::: Provided records :::
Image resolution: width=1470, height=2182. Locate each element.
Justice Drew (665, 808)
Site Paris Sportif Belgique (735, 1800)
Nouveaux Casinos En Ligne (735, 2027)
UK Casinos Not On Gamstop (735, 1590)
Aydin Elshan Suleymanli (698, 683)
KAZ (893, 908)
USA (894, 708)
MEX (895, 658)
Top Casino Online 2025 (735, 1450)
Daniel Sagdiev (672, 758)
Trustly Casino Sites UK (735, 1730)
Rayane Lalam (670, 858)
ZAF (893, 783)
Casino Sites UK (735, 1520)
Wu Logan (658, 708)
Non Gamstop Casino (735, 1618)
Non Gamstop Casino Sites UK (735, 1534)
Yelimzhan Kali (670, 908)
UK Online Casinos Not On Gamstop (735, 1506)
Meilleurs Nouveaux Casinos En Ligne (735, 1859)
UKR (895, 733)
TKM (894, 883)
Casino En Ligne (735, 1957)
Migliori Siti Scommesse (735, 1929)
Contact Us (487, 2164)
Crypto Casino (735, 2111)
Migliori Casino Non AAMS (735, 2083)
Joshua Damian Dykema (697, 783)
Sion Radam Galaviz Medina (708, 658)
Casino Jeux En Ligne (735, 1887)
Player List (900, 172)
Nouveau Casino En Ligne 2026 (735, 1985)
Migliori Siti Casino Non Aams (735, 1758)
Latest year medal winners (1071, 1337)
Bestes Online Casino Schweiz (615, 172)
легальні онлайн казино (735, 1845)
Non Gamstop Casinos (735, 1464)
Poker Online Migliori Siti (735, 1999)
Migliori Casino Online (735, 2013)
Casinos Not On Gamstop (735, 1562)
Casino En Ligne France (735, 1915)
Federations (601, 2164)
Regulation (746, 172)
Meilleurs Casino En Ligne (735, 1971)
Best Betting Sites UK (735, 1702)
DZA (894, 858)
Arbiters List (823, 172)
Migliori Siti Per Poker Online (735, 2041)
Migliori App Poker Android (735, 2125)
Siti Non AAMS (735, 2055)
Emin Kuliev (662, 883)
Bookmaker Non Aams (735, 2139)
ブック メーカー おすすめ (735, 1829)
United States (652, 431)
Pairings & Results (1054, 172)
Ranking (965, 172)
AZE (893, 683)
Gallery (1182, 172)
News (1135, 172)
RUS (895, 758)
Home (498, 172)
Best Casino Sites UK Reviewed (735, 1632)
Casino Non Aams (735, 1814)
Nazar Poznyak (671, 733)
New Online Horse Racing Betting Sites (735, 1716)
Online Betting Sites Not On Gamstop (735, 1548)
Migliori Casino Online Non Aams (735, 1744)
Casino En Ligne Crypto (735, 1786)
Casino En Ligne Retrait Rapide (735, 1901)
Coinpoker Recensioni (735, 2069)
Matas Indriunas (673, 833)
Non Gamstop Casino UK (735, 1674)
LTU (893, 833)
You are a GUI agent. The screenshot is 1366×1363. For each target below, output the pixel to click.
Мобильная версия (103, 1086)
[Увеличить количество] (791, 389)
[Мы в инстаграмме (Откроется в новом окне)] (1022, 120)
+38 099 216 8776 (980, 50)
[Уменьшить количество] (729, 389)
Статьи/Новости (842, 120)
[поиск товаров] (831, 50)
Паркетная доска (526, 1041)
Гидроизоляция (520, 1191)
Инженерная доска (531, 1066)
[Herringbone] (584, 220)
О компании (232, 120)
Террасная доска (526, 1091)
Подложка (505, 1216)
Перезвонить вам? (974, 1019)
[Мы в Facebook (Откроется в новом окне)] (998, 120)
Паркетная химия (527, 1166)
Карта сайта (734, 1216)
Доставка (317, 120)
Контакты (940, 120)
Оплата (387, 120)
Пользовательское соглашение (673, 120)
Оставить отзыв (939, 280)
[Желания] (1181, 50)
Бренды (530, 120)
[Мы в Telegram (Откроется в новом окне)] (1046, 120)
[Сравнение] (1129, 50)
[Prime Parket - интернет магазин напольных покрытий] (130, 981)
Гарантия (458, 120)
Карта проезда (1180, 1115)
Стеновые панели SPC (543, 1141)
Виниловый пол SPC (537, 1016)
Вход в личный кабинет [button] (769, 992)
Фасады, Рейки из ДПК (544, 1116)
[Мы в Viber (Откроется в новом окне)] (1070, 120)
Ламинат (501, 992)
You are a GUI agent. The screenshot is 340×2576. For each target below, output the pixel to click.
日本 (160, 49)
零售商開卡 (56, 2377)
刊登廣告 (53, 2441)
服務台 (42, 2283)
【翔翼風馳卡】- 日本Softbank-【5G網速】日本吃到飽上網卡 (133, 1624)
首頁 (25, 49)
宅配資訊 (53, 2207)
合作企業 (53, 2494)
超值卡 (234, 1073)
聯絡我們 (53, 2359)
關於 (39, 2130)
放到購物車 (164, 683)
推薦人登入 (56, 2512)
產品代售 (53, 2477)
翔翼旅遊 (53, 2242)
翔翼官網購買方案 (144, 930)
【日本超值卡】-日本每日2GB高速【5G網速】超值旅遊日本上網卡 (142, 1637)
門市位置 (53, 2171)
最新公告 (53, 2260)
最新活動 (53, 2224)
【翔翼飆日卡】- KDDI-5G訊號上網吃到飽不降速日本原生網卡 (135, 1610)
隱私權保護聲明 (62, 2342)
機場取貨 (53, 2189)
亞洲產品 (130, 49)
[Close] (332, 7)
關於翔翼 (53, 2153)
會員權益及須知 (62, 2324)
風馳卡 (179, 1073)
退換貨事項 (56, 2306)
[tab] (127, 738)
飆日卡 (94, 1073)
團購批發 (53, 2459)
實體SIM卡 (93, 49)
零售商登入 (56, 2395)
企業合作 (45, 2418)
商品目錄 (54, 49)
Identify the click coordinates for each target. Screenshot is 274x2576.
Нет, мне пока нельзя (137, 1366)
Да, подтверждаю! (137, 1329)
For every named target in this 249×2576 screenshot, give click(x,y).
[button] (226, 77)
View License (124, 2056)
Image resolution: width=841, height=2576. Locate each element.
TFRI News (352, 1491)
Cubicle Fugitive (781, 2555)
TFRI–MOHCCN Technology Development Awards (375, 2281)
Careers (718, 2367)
:::
Whatever appears in the data above must be copied word for word.

Image resolution: width=1470, height=2182. Locate each element.
Justice Drew (665, 808)
Site Paris Sportif Belgique (735, 1800)
Nouveaux Casinos En Ligne (735, 2027)
UK Casinos Not On Gamstop (735, 1590)
Aydin Elshan Suleymanli (698, 683)
KAZ (893, 908)
USA (894, 708)
MEX (895, 658)
Top Casino Online 2025 (735, 1450)
Daniel Sagdiev (672, 758)
Trustly Casino Sites UK (735, 1730)
Rayane Lalam (670, 858)
ZAF (893, 783)
Casino Sites UK (735, 1520)
Wu Logan (658, 708)
Non Gamstop Casino (735, 1618)
Non Gamstop Casino Sites UK (735, 1534)
Yelimzhan Kali (670, 908)
UK Online Casinos Not On Gamstop (735, 1506)
Meilleurs Nouveaux Casinos En Ligne (735, 1859)
UKR (895, 733)
TKM (894, 883)
Casino En Ligne (735, 1957)
Migliori Siti Scommesse (735, 1929)
Contact Us (487, 2164)
Crypto Casino (735, 2111)
Migliori Casino Non AAMS (735, 2083)
Joshua Damian Dykema (697, 783)
Sion Radam Galaviz Medina (708, 658)
Casino Jeux En Ligne (735, 1887)
Player List (900, 172)
Nouveau Casino En Ligne 2026 (735, 1985)
Migliori Siti Casino Non Aams (735, 1758)
Latest year medal winners (1071, 1337)
Bestes Online Casino Schweiz (615, 172)
легальні онлайн казино (735, 1845)
Non Gamstop Casinos (735, 1464)
Poker Online Migliori Siti (735, 1999)
Migliori Casino Online (735, 2013)
Casinos Not On Gamstop (735, 1562)
Casino En Ligne France (735, 1915)
Federations (601, 2164)
Regulation (746, 172)
Meilleurs Casino En Ligne (735, 1971)
Best Betting Sites UK (735, 1702)
DZA (894, 858)
Arbiters List (823, 172)
Migliori Siti Per Poker Online (735, 2041)
Migliori App Poker Android (735, 2125)
Siti Non AAMS (735, 2055)
Emin Kuliev (662, 883)
Bookmaker Non Aams (735, 2139)
ブック メーカー おすすめ (735, 1829)
United States (652, 431)
Pairings & Results (1054, 172)
Ranking (965, 172)
AZE (893, 683)
Gallery (1182, 172)
News (1135, 172)
RUS (895, 758)
Home (498, 172)
Best Casino Sites UK Reviewed (735, 1632)
Casino Non Aams (735, 1814)
Nazar Poznyak (671, 733)
New Online Horse Racing Betting Sites (735, 1716)
Online Betting Sites Not On Gamstop (735, 1548)
Migliori Casino Online Non Aams (735, 1744)
Casino En Ligne Crypto (735, 1786)
Casino En Ligne Retrait Rapide (735, 1901)
Coinpoker Recensioni (735, 2069)
Matas Indriunas (673, 833)
Non Gamstop Casino UK (735, 1674)
LTU (893, 833)
You are a GUI agent. The screenshot is 1366×1363. For each target below, output the pixel to click.
Мобильная версия (103, 1086)
[Увеличить количество] (791, 389)
[Мы в инстаграмме (Откроется в новом окне)] (1022, 120)
+38 099 216 8776 (980, 50)
[Уменьшить количество] (729, 389)
Статьи/Новости (842, 120)
[поиск товаров] (831, 50)
Паркетная доска (526, 1041)
Гидроизоляция (520, 1191)
Инженерная доска (531, 1066)
[Herringbone] (584, 220)
О компании (232, 120)
Террасная доска (526, 1091)
Подложка (505, 1216)
Перезвонить вам? (974, 1019)
[Мы в Facebook (Откроется в новом окне)] (998, 120)
Паркетная химия (527, 1166)
Карта сайта (734, 1216)
Доставка (317, 120)
Контакты (940, 120)
Оплата (387, 120)
Пользовательское соглашение (673, 120)
Оставить отзыв (939, 280)
[Желания] (1181, 50)
Бренды (530, 120)
[Мы в Telegram (Откроется в новом окне)] (1046, 120)
[Сравнение] (1129, 50)
[Prime Parket - интернет магазин напольных покрытий] (130, 981)
Гарантия (458, 120)
Карта проезда (1180, 1115)
Стеновые панели SPC (543, 1141)
Виниловый пол SPC (537, 1016)
Вход в личный кабинет [button] (769, 992)
Фасады, Рейки из ДПК (544, 1116)
[Мы в Viber (Откроется в новом окне)] (1070, 120)
Ламинат (501, 992)
You are a GUI agent. The screenshot is 340×2576. For each target below, output the pixel to click.
日本 (160, 49)
零售商開卡 (56, 2377)
刊登廣告 (53, 2441)
服務台 (42, 2283)
【翔翼風馳卡】- 日本Softbank-【5G網速】日本吃到飽上網卡 (133, 1624)
首頁 (25, 49)
宅配資訊 (53, 2207)
合作企業 (53, 2494)
超值卡 (234, 1073)
聯絡我們 (53, 2359)
關於 (39, 2130)
放到購物車 (164, 683)
推薦人登入 (56, 2512)
產品代售 (53, 2477)
翔翼旅遊 (53, 2242)
翔翼官網購買方案 (144, 930)
【日本超值卡】-日本每日2GB高速【5G網速】超值旅遊日本上網卡 (142, 1637)
門市位置 (53, 2171)
最新公告 (53, 2260)
最新活動 (53, 2224)
【翔翼飆日卡】- KDDI-5G訊號上網吃到飽不降速日本原生網卡 (135, 1610)
隱私權保護聲明 (62, 2342)
機場取貨 (53, 2189)
亞洲產品 (130, 49)
[Close] (332, 7)
關於翔翼 (53, 2153)
會員權益及須知 (62, 2324)
風馳卡 (179, 1073)
退換貨事項 (56, 2306)
[tab] (127, 738)
飆日卡 (94, 1073)
團購批發 (53, 2459)
實體SIM卡 (93, 49)
零售商登入 (56, 2395)
企業合作 (45, 2418)
商品目錄 (54, 49)
Identify the click coordinates for each target. Screenshot is 274x2576.
Нет, мне пока нельзя (137, 1366)
Да, подтверждаю! (137, 1329)
For every named target in this 249×2576 screenshot, give click(x,y).
[button] (226, 77)
View License (124, 2056)
Image resolution: width=841, height=2576. Locate each element.
TFRI News (352, 1491)
Cubicle Fugitive (781, 2555)
TFRI–MOHCCN Technology Development Awards (375, 2281)
Careers (718, 2367)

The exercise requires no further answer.